A Polícia Federal (PF) expandiu o escopo das investigações sobre a fraude bilionária na Americanas e passou a apurar a suposta participação de altos executivos do Itaú, Bradesco e Santander no esquema de manipulação contábil. Os desdobramentos integram a segunda etapa da Operação Disclosure, deflagrada nesta quinta-feira (25) com o cumprimento de nove mandados de busca e apreensão nas cidades do Rio de Janeiro e de São Paulo.
A nova ofensiva mira a atuação do sistema financeiro nacional no acobertamento das dívidas da companhia. Segundo a PF, o objetivo é mapear se representantes dos três maiores bancos privados do país operaram de forma consciente para ocultar irregularidades ligadas ao chamado “risco sacado” — linha de crédito que permite à varejista antecipar o pagamento a fornecedores por meio de financiamento bancário.

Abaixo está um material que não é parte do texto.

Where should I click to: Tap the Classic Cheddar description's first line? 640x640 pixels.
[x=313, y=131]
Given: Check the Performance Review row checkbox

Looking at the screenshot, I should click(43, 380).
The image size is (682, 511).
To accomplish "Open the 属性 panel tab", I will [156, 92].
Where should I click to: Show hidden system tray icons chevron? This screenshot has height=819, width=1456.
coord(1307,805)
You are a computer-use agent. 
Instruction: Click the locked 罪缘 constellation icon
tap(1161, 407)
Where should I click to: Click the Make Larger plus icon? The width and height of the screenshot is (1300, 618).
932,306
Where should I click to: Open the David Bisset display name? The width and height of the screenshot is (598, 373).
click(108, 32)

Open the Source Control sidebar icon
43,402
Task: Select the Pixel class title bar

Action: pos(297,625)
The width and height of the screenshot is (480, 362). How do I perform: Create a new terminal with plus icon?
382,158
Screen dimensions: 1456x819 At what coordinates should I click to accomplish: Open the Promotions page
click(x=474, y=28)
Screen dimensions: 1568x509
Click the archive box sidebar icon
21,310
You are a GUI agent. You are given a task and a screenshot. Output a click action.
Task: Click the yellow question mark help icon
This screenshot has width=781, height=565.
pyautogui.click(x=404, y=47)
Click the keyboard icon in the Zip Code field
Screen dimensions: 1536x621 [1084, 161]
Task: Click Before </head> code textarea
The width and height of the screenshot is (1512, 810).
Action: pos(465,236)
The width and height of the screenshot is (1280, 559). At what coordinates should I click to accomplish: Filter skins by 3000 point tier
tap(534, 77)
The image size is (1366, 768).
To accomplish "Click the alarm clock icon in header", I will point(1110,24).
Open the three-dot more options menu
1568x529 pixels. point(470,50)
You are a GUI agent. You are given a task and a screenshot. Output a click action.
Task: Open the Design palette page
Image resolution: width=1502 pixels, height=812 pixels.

A pedido dos investigadores, o juízo da 10ª Vara Federal Criminal do Rio de Janeiro autorizou o sequestro e o bloqueio de bens e ativos financeiros dos alvos em até R$ 54 bilhões. O teto regulatório estipulado pela Justiça toma como base os laudos técnicos elaborados pela perícia sobre a extensão dos danos econômicos e das fraudes praticadas na escrituração da companhia.
A lista de investigados nesta fase inclui nomes do topo da pirâmide financeira e acionária do país. Entre os alvos que ocupavam posições em instituições bancárias constam José de Castro Araújo Rudge e Gustavo Balassiano, vinculados ao Itaú; Carlos Henrique Villela Pedras, do Bradesco; além de Alexandre Abdo e André Almeida, quadros do Santander.
A operação alcançou ainda os controladores e conselheiros da Americanas. São investigados Carlos Alberto Sicupira, um dos três acionistas de referência do grupo; Paulo Alberto Lemann (filho do bilionário Jorge Paulo Lemann e ex-membro do conselho de administração); Eduardo Saggioro, que também integrou o colegiado; e Sérgio Rial, ex-presidente do Santander e ex-CEO da própria Americanas, cuja rápida passagem pelo comando da varejista em janeiro de 2023 detonou a revelação do rombo de R$ 20 bilhões à época.
De acordo com o inquérito policial, as manipulações nos balanços financeiros da varejista se arrastaram por anos e foram sustentadas por dois eixos corporativos fictícios:
-
Risco Sacado: Operações de crédito que eram registradas de forma inadequada no balanço, de modo a reduzir artificialmente a percepção de endividamento da empresa perante o mercado e agências de risco.
-
Verbas de Propaganda Cooperada (VPC): Lançamento de créditos fictícios baseados em contratos de incentivo comercial com fornecedores que, segundo a PF, não possuíam qualquer lastro econômico real.
As engrenagens do esquema começaram a vir à tona a partir de provas colhidas desde 2024, reforçadas pelos termos da colaboração premiada firmada pelo ex-diretor financeiro da Americanas Fábio Abrate.
Em depoimento prestado ao Ministério Público Federal (MPF), Abrate acusou formalmente as instituições financeiras de omitirem e retirarem informações cruciais sobre operações de risco sacado em documentos enviados à auditoria da varejista, mascarando as inconsistências contábeis.
Os bancos citados negam veementemente qualquer envolvimento em práticas ilícitas ou conivência com distorções contábeis e afirmam que figuram como credores lesados pela antiga administração da varejista.
Em nota oficial distribuída ao mercado, a Americanas informou que suas dependências e sedes administrativas não foram alvo das buscas realizadas na última quinta-feira e reiterou o compromisso de manter a cooperação irrestrita com os órgãos de controle e com a Justiça Federal para o esclarecimento dos fatos.